→ TASK STATEMENT: Exactly transcribe the line that holds "Task: Open the updates icon showing 5" and every remaining line of the records, up to and including the final one, with nothing else.

Dataset excerpts
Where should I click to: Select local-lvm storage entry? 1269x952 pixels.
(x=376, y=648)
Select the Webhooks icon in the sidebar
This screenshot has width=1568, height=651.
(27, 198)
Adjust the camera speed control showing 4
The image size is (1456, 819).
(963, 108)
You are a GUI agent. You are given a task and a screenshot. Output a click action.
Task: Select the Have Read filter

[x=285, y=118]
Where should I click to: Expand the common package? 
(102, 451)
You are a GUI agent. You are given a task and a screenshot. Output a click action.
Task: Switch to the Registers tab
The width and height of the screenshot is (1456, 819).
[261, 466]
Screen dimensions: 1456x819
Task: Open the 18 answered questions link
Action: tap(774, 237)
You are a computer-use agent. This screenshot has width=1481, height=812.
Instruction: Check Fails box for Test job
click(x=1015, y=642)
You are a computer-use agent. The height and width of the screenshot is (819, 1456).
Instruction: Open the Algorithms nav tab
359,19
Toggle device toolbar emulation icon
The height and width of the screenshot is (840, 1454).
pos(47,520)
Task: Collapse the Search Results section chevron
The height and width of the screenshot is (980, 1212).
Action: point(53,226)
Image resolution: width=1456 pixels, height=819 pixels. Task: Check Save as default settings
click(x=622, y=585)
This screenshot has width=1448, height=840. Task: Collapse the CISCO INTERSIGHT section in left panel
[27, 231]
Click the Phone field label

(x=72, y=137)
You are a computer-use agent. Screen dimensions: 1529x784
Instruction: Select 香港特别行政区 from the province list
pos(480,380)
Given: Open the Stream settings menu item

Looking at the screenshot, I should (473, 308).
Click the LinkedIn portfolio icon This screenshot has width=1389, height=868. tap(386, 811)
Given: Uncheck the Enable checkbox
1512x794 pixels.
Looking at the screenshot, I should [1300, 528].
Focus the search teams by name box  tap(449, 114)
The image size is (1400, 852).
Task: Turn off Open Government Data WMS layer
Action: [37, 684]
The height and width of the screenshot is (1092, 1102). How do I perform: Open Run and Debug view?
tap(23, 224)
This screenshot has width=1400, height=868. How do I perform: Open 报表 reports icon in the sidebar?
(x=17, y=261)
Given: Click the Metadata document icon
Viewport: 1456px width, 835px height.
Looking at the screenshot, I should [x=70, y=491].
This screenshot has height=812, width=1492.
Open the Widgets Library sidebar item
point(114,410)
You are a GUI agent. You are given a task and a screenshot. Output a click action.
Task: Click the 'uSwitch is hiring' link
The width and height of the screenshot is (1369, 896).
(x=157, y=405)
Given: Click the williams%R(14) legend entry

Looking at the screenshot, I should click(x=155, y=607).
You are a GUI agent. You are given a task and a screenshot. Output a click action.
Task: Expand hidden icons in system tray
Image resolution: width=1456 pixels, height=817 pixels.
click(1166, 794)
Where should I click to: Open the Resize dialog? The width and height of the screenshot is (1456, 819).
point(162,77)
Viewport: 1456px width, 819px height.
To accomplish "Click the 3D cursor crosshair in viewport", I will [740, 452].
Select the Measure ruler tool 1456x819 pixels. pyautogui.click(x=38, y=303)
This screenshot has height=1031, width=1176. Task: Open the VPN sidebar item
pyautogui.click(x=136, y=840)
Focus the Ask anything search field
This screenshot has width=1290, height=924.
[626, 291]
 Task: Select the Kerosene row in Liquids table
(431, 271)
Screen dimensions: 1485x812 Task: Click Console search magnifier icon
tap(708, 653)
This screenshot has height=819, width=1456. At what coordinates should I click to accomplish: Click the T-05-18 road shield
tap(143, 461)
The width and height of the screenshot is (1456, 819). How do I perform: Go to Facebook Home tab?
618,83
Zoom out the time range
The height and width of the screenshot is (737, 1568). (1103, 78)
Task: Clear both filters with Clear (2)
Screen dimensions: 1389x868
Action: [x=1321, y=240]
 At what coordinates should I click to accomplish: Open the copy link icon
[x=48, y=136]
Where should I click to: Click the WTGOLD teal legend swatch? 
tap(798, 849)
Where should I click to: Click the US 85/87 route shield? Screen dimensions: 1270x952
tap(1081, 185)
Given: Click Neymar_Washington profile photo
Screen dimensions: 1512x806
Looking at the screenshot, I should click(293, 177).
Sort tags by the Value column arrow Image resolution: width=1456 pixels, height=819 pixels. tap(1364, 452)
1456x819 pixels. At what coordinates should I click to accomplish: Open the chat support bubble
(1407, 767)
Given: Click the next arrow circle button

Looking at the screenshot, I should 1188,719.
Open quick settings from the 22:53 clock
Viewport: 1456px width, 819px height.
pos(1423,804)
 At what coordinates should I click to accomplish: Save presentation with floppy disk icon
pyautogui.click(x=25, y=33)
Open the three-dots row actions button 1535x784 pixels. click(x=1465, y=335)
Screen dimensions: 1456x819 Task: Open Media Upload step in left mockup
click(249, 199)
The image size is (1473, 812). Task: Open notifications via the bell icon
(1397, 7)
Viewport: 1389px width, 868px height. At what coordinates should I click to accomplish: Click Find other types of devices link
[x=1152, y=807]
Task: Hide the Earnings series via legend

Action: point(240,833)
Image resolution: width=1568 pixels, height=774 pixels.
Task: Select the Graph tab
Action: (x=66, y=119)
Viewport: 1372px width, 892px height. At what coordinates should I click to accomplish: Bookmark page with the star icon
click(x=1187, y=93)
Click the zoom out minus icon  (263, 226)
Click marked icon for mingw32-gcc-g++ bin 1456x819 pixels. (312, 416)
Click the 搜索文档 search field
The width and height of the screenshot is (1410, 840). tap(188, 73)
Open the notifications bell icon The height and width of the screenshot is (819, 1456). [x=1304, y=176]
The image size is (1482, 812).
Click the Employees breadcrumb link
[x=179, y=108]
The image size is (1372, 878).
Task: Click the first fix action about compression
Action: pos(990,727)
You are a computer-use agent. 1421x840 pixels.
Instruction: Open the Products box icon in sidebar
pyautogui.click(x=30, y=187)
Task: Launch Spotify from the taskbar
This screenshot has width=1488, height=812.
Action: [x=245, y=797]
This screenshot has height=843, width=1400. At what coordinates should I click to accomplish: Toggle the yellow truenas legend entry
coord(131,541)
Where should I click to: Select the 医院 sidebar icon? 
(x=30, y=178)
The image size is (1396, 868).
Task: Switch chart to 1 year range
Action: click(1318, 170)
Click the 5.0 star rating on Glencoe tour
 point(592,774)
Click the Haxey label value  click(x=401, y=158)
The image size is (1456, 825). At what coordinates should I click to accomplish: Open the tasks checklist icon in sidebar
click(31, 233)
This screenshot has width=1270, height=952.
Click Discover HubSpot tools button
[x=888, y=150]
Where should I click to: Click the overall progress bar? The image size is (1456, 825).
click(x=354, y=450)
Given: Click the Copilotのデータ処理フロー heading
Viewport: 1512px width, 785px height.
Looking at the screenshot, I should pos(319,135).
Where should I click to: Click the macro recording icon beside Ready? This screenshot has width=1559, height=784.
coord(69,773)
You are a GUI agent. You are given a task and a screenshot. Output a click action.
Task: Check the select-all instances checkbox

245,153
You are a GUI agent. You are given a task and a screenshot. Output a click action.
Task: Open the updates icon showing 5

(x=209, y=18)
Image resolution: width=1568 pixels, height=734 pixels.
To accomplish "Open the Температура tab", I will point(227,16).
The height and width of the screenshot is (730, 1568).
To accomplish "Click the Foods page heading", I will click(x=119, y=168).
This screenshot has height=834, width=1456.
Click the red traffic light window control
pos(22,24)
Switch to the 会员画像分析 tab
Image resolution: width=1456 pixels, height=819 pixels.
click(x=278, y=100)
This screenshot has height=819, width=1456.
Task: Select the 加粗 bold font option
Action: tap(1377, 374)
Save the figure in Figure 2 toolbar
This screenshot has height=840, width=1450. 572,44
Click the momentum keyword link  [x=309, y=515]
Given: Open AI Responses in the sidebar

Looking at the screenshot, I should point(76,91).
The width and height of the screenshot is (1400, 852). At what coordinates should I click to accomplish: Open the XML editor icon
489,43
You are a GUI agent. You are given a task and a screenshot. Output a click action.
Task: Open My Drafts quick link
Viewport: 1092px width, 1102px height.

→ ANSWER SPACE:
Task: Open the updates icon showing 5

(x=209, y=18)
Image resolution: width=1568 pixels, height=734 pixels.
To accomplish "Open the Температура tab", I will point(227,16).
The height and width of the screenshot is (730, 1568).
To accomplish "Click the Foods page heading", I will click(x=119, y=168).
This screenshot has height=834, width=1456.
Click the red traffic light window control
pos(22,24)
Switch to the 会员画像分析 tab
Image resolution: width=1456 pixels, height=819 pixels.
click(x=278, y=100)
This screenshot has height=819, width=1456.
Task: Select the 加粗 bold font option
Action: tap(1377, 374)
Save the figure in Figure 2 toolbar
This screenshot has height=840, width=1450. 572,44
Click the momentum keyword link  [x=309, y=515]
Given: Open AI Responses in the sidebar

Looking at the screenshot, I should point(76,91).
The width and height of the screenshot is (1400, 852). At what coordinates should I click to accomplish: Open the XML editor icon
489,43
You are a GUI agent. You are given a task and a screenshot. Output a click action.
Task: Open My Drafts quick link
Viewport: 1092px width, 1102px height.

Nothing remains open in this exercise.